Montag, 31. Oktober 2011

Ernest Renan und die Kultur

Am 11. März 1882 hielt der große französische Gelehrte Ernest Renan einen Vortrag an der Sorbonne mit dem Titel "Was ist eine Nation?". Auf der Suche nach ihrem vermeintlich konstitutiven Element macht Renan folgende Bemerkungen über den Zusammenhang zwischen "Nation" und "Kultur":

"Man schließt sich in einer bestimmten, für national gehaltenen Kultur ein, man begrenzt sich. Man verlässt die freie Luft, die man in der Weite der Menschheit atmet, um sich in die Konventikel seiner Mitbürger zurückzuziehen. Nichts ist schlimmer für den Geist, nichts ist schlimmer für die Zivilisation. Geben wir das Grundprinzip nicht auf, dass der Mensch ein vernünftiges und moralisches Wesen ist, ehe er sich in dieser oder jener Sprache einpfercht, ... Mitglied dieser oder jener Kultur ist.

Ehe es die französische, deutsche, italienische Kultur gibt, gibt es die menschliche Kultur.

Die großen Menschen der Renaissance waren weder Franzosen noch Italiener noch Deutsche. Durch ihren Umgang mit der Antike hatten sie das wahre Geheimnis des menschlichen Geistes wiedergefunden, und ihm gaben sie sich mit Leib und Seele hin. Wie gut sie daran taten!" (29)

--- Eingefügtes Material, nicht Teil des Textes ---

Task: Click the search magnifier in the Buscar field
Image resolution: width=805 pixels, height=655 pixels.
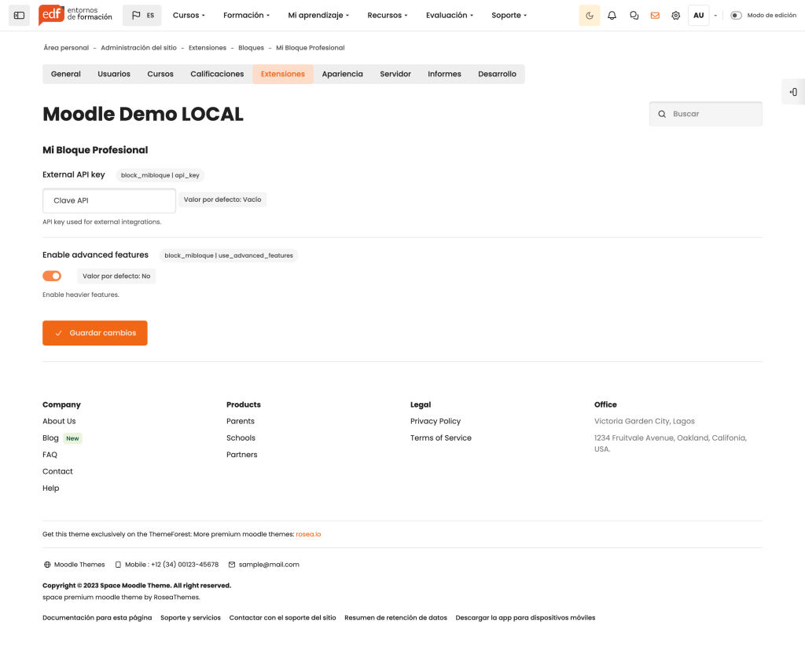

Renans Feststellungen haben nichts von ihrer Aktualität eingebüßt. Mit Hilfe des Begriffes "Kultur" ziehen Menschen bis heute noch immer eine scharfe Trennlinie zwischen ihrem eigenen Bereich und dem Rest der Welt. Jede Kultur strebt letztlich nach Hegemonie, nach dem Monopol über die Normen und Werte, nach Uniformität in dem Bereich, der ihrem Einfluss unterworfen ist.

Aber: Was ist das eigentlich, was mit dem Begriff "Kultur" beschrieben wird bzw. werden soll? Es ist kaum überraschend, dass sich in der Literatur eine überbordende Anzahl von Kulturbegriffen findet, die sich alle da­durch auszeichnen, dass der durch sie jeweils eröffnete Inter­pre­tationsspielraum praktisch keine Grenzen kennt: Kultur also als "Unschärfejoker" (Baecker)?

Letztendlich kann jeder Sachverhalt, jeder Tatbe­stand und jeder Zusammenhang, der auch nur irgendetwas mit Men­schen, der Art und Weise ihres Zusammenlebens oder ihren Hervorbringun­gen zu tun hat, als „Kultur“ begriffen werden. Kein noch so ausgefeilter Definitionsversuch kann etwas daran ändern, dass das als „Kultur” bezeichnete thematische Feld völlig diffus ist.

Weil also unklar ist, was gemeint ist, wenn von „Kultur” gesprochen wird, kann sich leicht der jeweils aktuell dominierende Kulturbegriff unter der Hand praktisch in jeder konkreten Situation, in der es um Politik und Macht im weitesten Sinne geht, durchsetzen.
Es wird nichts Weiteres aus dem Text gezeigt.